Ray first checked the data and noticed that when the trigger event was graphed, it showed two peaks instead of one. One peak is what you would expect to see from a nuclear bomb explosion. They then checked data from a satellite that watched the Sun for solar flares. No solar eruptions had been recorded for July 2. No astronomers had reported observing a supernova on that day either. Ray and Roy checked the data from the Vela 3 satellites for that date and those satellites also recorded an event. Something had happened but everything seemed to point to an unknown source of gamma radiation.
First GRB: Gamma-ray bursts (GRBs) are sudden outbursts of gamma rays from random points on the sky, lasting a few seconds or so. The first GRBs were detected by the Vela satellites, which were associated with the U.S. effort to monitor the Nuclear Test Ban Treaty. The data from these surprising events did not resemble the signature of a nuclear bomb explosion.

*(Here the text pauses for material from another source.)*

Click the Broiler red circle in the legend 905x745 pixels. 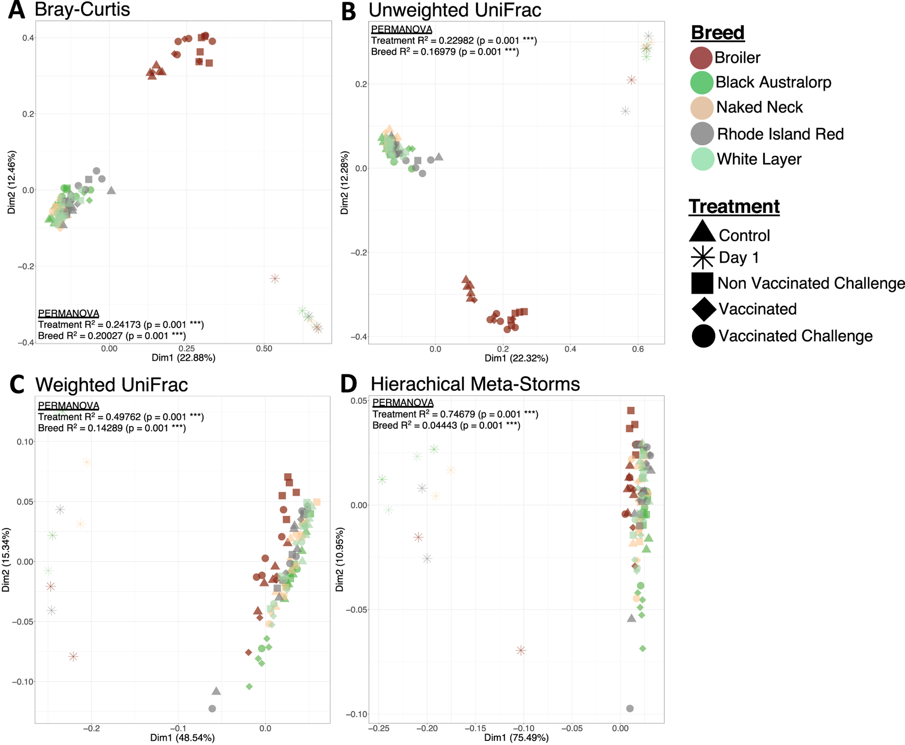[x=701, y=58]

This graph shows the sudden increase in gamma rays recorded for the first GRB detected by the monitoring satellites in 1967.

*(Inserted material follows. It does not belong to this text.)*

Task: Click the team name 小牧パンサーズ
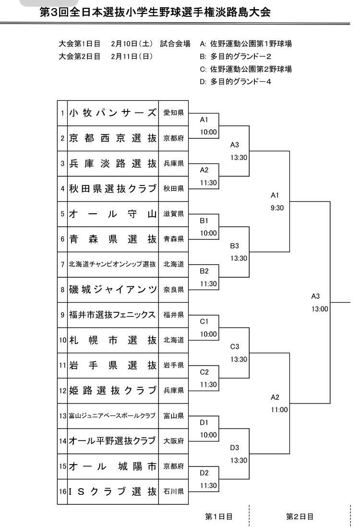tap(113, 113)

Credit: R. Klebesadel, I. Strong & R. Olson (LANL), Vela Project
Ray and Roy decided to file the information away until they looked at more data. By 1972 there were additional data from Vela 5 and 6, a new colleague named Ian Strong, and computers to sift through all the data. The team found 16 gamma-ray bursts (GRBs) that could not be traced to a bomb blast, a solar flare, or a supernova. The GRBs were located randomly all over the sky and appeared to be coming from beyond the solar system. Something in space was giving off powerful explosions of gamma rays.
Ray, Roy, and Ian published a paper about their discovery on June 1, 1973, in The Astrophysical Journal Letters. A few days later Ray presented their findings at a meeting of the American Astronomical Society. Only one journalist approached Ray afterwards – from The National Enquirer. He wanted to know if it was possible that the GRBs came from a nuclear war between extraterrestrial civilizations. Ray answered that the signal didn't look like a nuclear bomb explosion but he couldn't rule out the possibility. You can imagine the headlines in the Enquirer the next day, but for the astronomers, the race to find the sources of these cosmic gamma rays was on. I found it intriguing that a detector built to uncover man's biggest explosions found nature's biggest explosions instead.